取り組む課題:
セシル・ペインについての下の文章のうち、「一度やめると、その後は楽になります。」から「ドを聴いても愉しいのである。」までを一字も変えずに書き出してください。

選んだ文章:
↓↓↓

廃盤蒐集をやめるための甘美な方法

一度やめると、その後は楽になります。

セシル・ペインとデューク・ジョーダン(4)

2022年12月16日 | Jazz LP

Cecil Payne / S/T  ( 米 Signal S1203 )


セシル・ペインとデューク・ジョーダンがレコード上で共演し始めたのはこの辺りからか。この2人が組んだ演奏には独特の翳りがあって、
そこにどうしようもなく惹かれる。それはレーベルが違っても変わることはないから、どのレコードを聴いても愉しいのである。

ジョーダンと組む前はランディ・ウェストンと組んでいたが、そこでもウェストンの一癖ある音楽性に上手く合わせていたから、
このバリトン奏者は自身の個性を前に出すというよりは、共演相手とうまく融和しながら音楽を展開する方が得意だったのだろう。
おそらくはそのせいでリーダー作が少なかったのだろうと思う。こういうアーティストをキャッチアップするのがうまかったリヴァーサイド
あたりがリーダー作を残してくれていればよかったのだが、そこからも漏れてしまったのは何とも運が悪いというか。

↑↑↑

使えるデータ:

↓↓↓

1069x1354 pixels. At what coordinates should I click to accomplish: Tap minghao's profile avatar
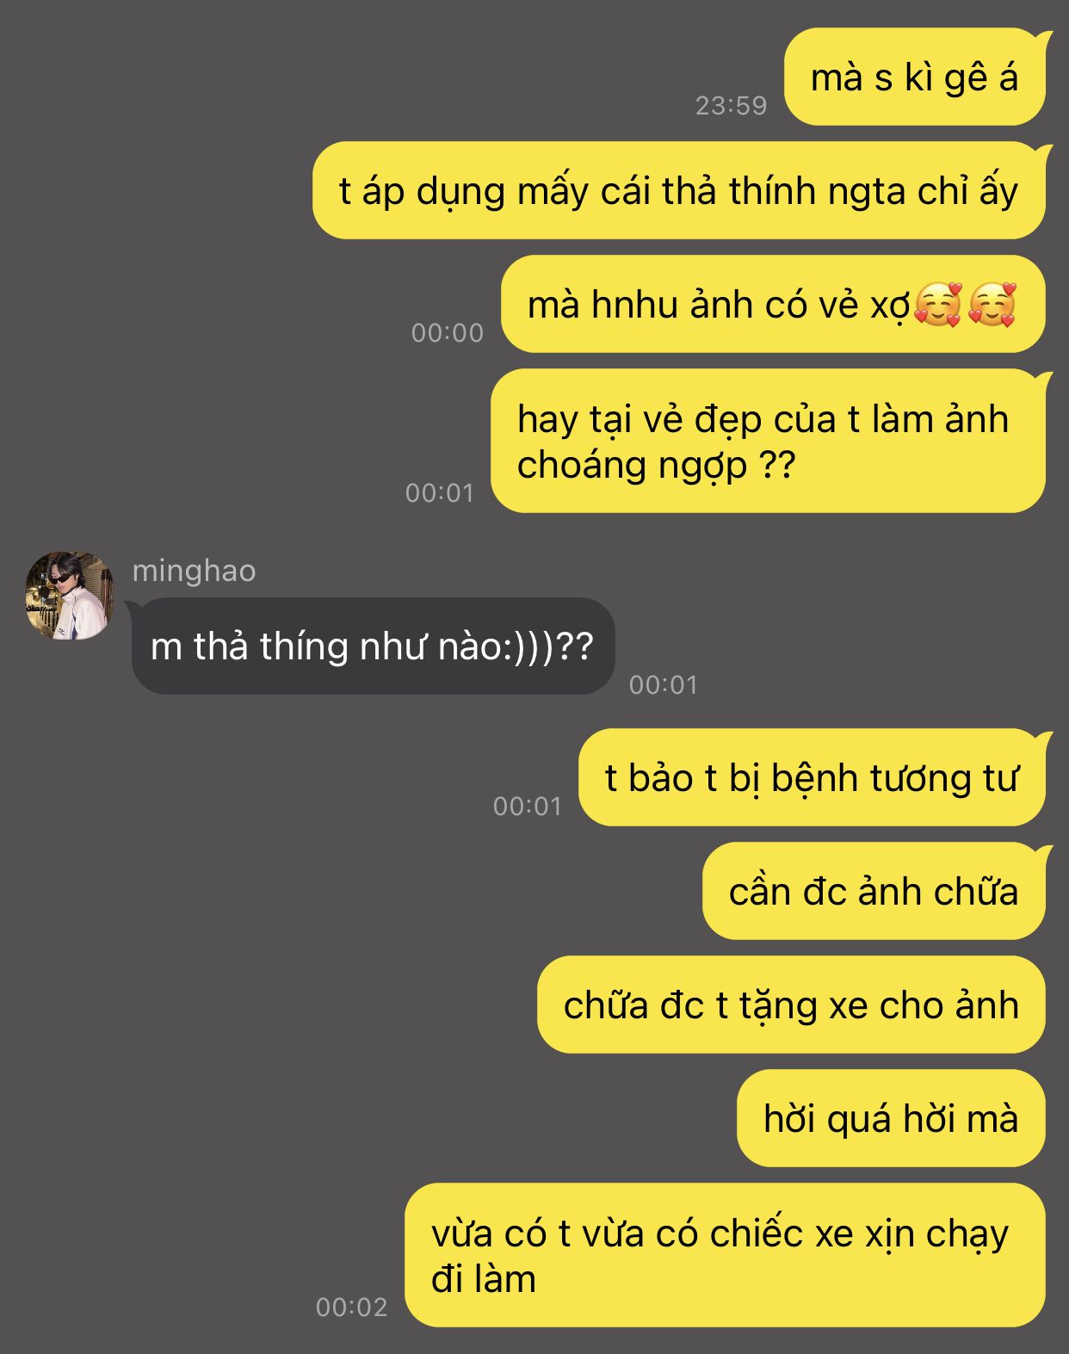(x=69, y=596)
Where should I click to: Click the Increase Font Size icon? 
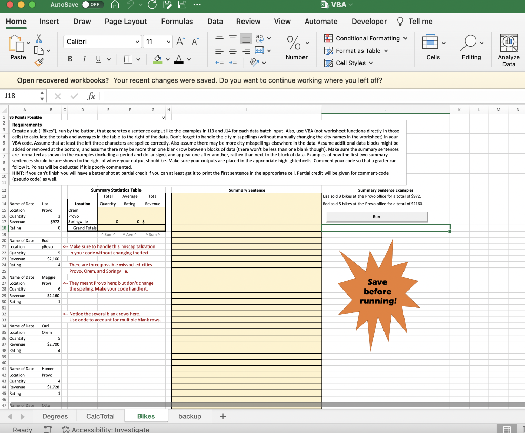(x=180, y=42)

↑↑↑

課題の結果:
一度やめると、その後は楽になります。

セシル・ペインとデューク・ジョーダン(4)

2022年12月16日 | Jazz LP

Cecil Payne / S/T  ( 米 Signal S1203 )


セシル・ペインとデューク・ジョーダンがレコード上で共演し始めたのはこの辺りからか。この2人が組んだ演奏には独特の翳りがあって、
そこにどうしようもなく惹かれる。それはレーベルが違っても変わることはないから、どのレコードを聴いても愉しいのである。